8 ways to boost your executives’ presence through Instagram

It’s not just a platform for wacky images and video. Instagram can build your leaders’ profiles and lend a human face to your organization.

There it is: What could have been an overlong video of kids jumping on a trampoline is transformed into a crazy sequence speeded up like a Keystone Cops movie.

Or that guy cannonballing a swimming pool can be made to splash back out and replay his jump time and again.

Both are examples of Instagram tools that ordinary Janes and Joes are using to add pizzazz their posts. Yet these and other Instagram tools are increasingly finding a home in executive communications, two speakers told a Ragan Facebook Leadership Communications Summit in Menlo Park, California, on Thursday.

Just look at who is using the platform. Huffington Post founder and Thrive Global Chief Executive Arianna Huffington offers inspiration from the Dalai Lama. General Electric executive Beth Comstock shares a disorienting view of a bookstore in China. Spanx CEO Sara Blakely smooches Goofy at Disney World.

Ethan Arpi, market operations manager of Instagram, and Erin Murray Manning, strategic partner development manager of Facebook, offer tips for boosting leaders’ presence through the power of images. Here are a few:

1. Let your hair down.

If your executive is reluctant to try out the wilder possibilities of Instagram, try showing off other executives who are successes on the platform while still having fun. Consider Blakely, who didn’t hesitate to post a photo of herself in a bikini doing a flip into a lake. Instagram users love seeing a human side of the people they follow.

“She really knows her voice,” Murray Manning says. “It’s really casual. It’s very playful. It’s in the moment.

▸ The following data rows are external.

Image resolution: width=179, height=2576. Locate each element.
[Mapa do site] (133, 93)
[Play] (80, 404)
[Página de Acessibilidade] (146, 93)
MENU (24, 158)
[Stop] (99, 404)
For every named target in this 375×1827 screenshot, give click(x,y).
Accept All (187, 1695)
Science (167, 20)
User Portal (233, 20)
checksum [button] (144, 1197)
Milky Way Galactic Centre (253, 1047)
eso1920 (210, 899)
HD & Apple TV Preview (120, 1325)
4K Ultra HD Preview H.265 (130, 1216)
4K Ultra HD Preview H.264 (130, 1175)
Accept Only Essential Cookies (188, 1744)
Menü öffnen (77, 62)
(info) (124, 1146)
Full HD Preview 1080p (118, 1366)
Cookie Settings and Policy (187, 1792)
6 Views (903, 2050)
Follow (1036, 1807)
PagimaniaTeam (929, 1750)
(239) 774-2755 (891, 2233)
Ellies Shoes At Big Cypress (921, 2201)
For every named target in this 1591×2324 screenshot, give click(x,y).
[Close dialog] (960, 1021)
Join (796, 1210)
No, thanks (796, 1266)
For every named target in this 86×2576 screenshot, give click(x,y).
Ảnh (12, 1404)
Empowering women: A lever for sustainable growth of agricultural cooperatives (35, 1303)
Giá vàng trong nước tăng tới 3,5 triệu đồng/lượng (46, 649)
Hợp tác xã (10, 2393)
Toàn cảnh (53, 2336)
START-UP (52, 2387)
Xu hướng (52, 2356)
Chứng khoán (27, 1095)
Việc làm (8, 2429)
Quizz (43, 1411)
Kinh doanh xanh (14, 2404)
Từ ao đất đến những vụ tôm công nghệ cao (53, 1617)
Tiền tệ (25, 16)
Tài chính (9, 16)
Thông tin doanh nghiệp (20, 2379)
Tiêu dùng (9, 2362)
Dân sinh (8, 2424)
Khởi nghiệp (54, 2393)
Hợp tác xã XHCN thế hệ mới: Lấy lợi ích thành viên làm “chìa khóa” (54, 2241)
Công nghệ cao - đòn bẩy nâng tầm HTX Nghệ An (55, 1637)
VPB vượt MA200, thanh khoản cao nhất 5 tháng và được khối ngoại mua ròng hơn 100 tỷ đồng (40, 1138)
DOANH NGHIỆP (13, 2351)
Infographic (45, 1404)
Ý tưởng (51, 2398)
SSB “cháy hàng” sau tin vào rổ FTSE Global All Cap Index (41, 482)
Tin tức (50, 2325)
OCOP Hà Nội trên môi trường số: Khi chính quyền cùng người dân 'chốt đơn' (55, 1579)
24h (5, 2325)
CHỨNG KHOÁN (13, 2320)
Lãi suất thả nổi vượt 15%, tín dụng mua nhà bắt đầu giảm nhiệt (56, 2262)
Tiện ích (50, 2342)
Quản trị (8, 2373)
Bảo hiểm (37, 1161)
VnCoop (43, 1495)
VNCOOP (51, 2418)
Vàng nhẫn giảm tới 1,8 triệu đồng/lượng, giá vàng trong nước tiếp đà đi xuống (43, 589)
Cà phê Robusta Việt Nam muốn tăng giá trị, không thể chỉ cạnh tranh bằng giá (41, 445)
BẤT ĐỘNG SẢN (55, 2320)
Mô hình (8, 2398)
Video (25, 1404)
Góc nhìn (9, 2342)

And she’s really not afraid to share that with her followers.”

2. Use Instagram apps.

  • Boomerang is an Instagram app that stitches together images, enabling followers to see it happen again and again, Arpi says. This means your followers can see that kid leaping for a Frisbee, then flying backward, then doing it again. This allows you to create motion and greater energy in your content.
  • Hyperlapse allows you to create time-lapse video. “If you speed up an image,” Arpi says, “it just has a way of making it look a whole lot more cool. … What would have been a boring photograph becomes this really cool interactive video.”
  • Layout allows you to arrange multiple photographs together, thereby telling a story or showing of multiple angles on an event or a product.
  • Instagram Stories lets you share multiple photos and videos together in a slideshow format, Instagram states. The stories disappear in 24 hours, making this an ideal platform to experiment in, because it won’t be up forever.

“It creates much more ephemeral content,” Arpi says, “and by having ephemeral content, you can do much more experimentation.”

3. Create a narrative.

Don’t think of your stories solely as single posts, Arpi says. Share multiple stories that together build into a narrative. Think about where you’re going in your narrative arc. You can start mixing photos, videos or Boomerangs to tell a more dynamic story.

4. Share live video.

In November Instagram launched live video to enhance its stories. How can you use it in your organization? Instagram CEO Kevin Systrom once drew thousands of viewers to watch something as seemingly irrelevant as the company’s food buffet, highlighting the waffle station. But hey, maybe it helps recruit waffle lovers.

Live video connects you with your followers in real time, and unlike the Facebook experience, the video disappears the moment the broadcast is over. This makes it better with large follower bases, but it’s also safer to experiment, knowing that bad hair day of yours won’t be memorialized forever.

5. Highlight your big wins.

Systrom posted images of onboarding Pope Francis to Instagram. “And by onboarding such an important world leader,” Murray Manning says, “Kevin was able to make the point that Instagram is a place for serious, lasting messages and deeply personal connections.”

6. Offer shout-outs.

On Safer Internet Day, Systrom shared a photo of the Instagram team that seeks to make the platform safer and more welcoming. “This was an important employee shout-out but also demonstrated Kevin’s interest in internet safety,” Murray Manning says.

7. Share old photos.

Most organizations—as well as individual executives—have a trove of old photos, whether it’s the ’50s-era guys in skinny ties or your free-spirited CEO’s youthful pilgrimage to India. Throwback days are a good way to use such content, and followers like seeing a human side of an organization and its leaders.

8. Write smart captions.

Yes, Instagram is a visual tool, but captions can make all the difference. Without the written word, you wouldn’t know that Comstock’s photo of a mural captures an image of Mildred Dresselhaus, the first woman to win the U.S. National Medal of Science in engineering.

In the end, it boosts your presence if you “really know who you are and what you stand for,” Murray Manning says. Don’t be afraid to get personal, show customers around behind the scenes or take your fans along on your cycling vacation.